Pick out every line in the records below that contains the word "This", matching case exactly, and copy each one.

Start Exercise material

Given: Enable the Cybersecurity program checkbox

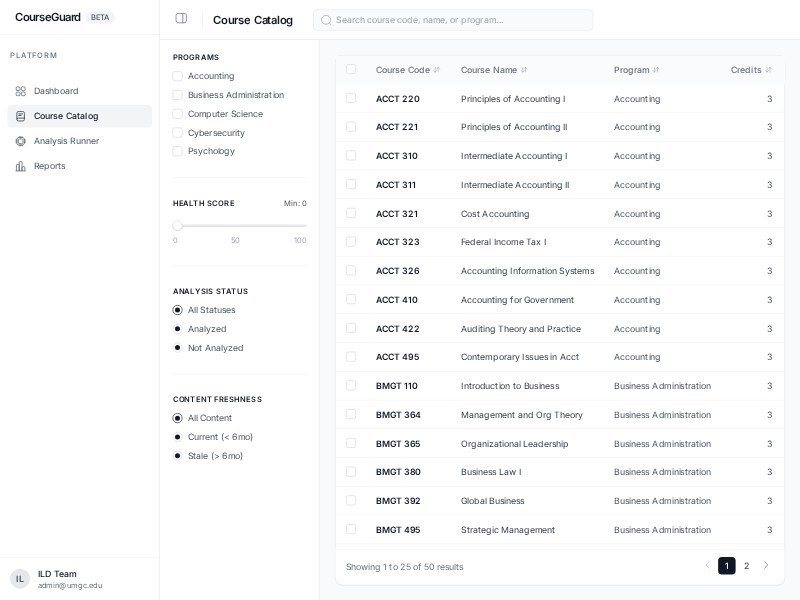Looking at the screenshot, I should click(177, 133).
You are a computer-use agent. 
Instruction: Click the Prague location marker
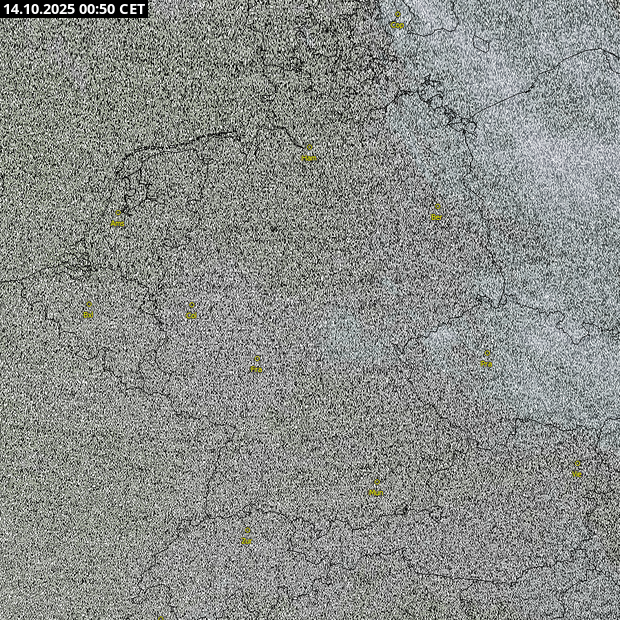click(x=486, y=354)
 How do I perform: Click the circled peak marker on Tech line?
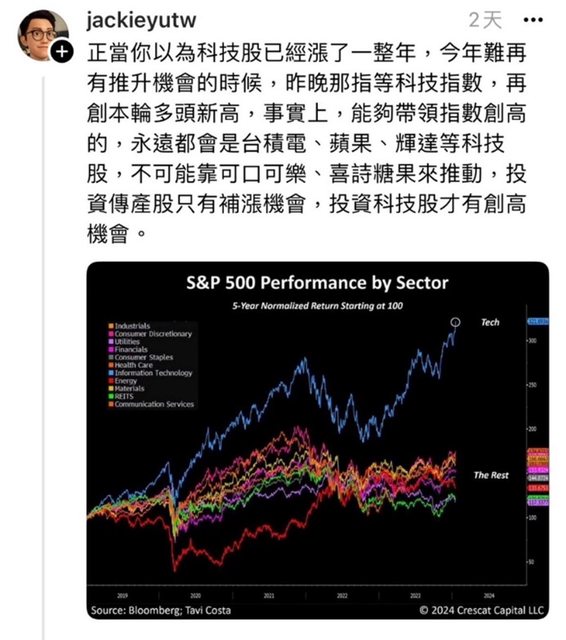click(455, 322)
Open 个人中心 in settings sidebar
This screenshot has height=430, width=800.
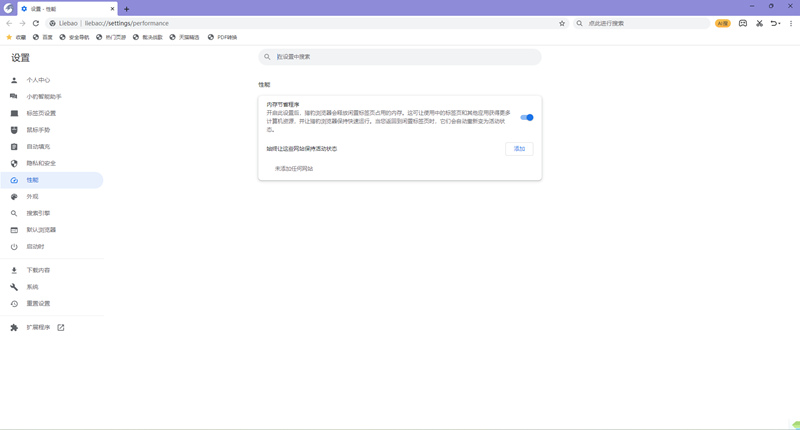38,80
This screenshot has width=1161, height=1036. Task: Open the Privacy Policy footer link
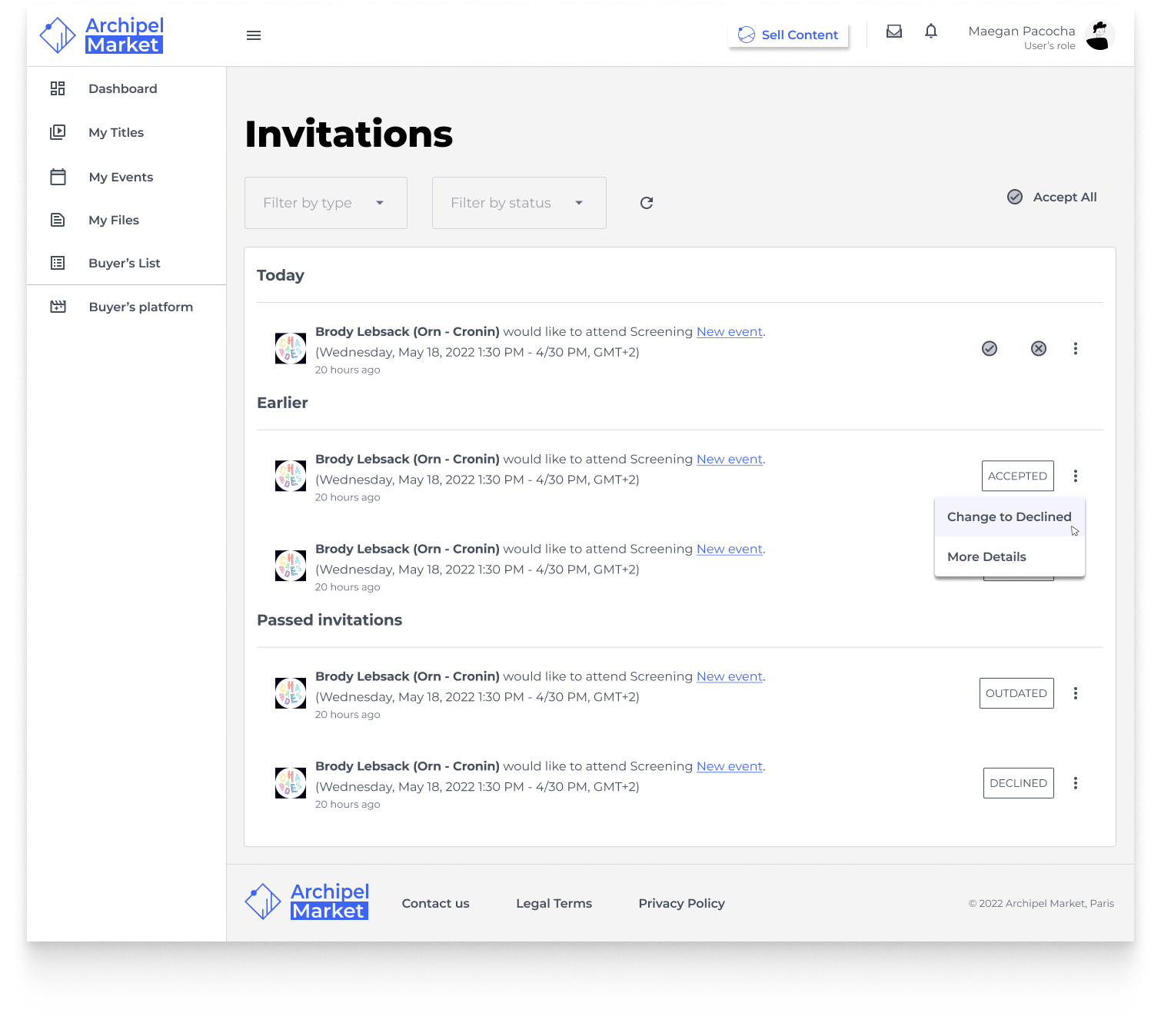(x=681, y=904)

End Exercise material

§ **The response**:
This screenshot has height=430, width=800.
This screenshot has width=1161, height=1036. Task: Open the Privacy Policy footer link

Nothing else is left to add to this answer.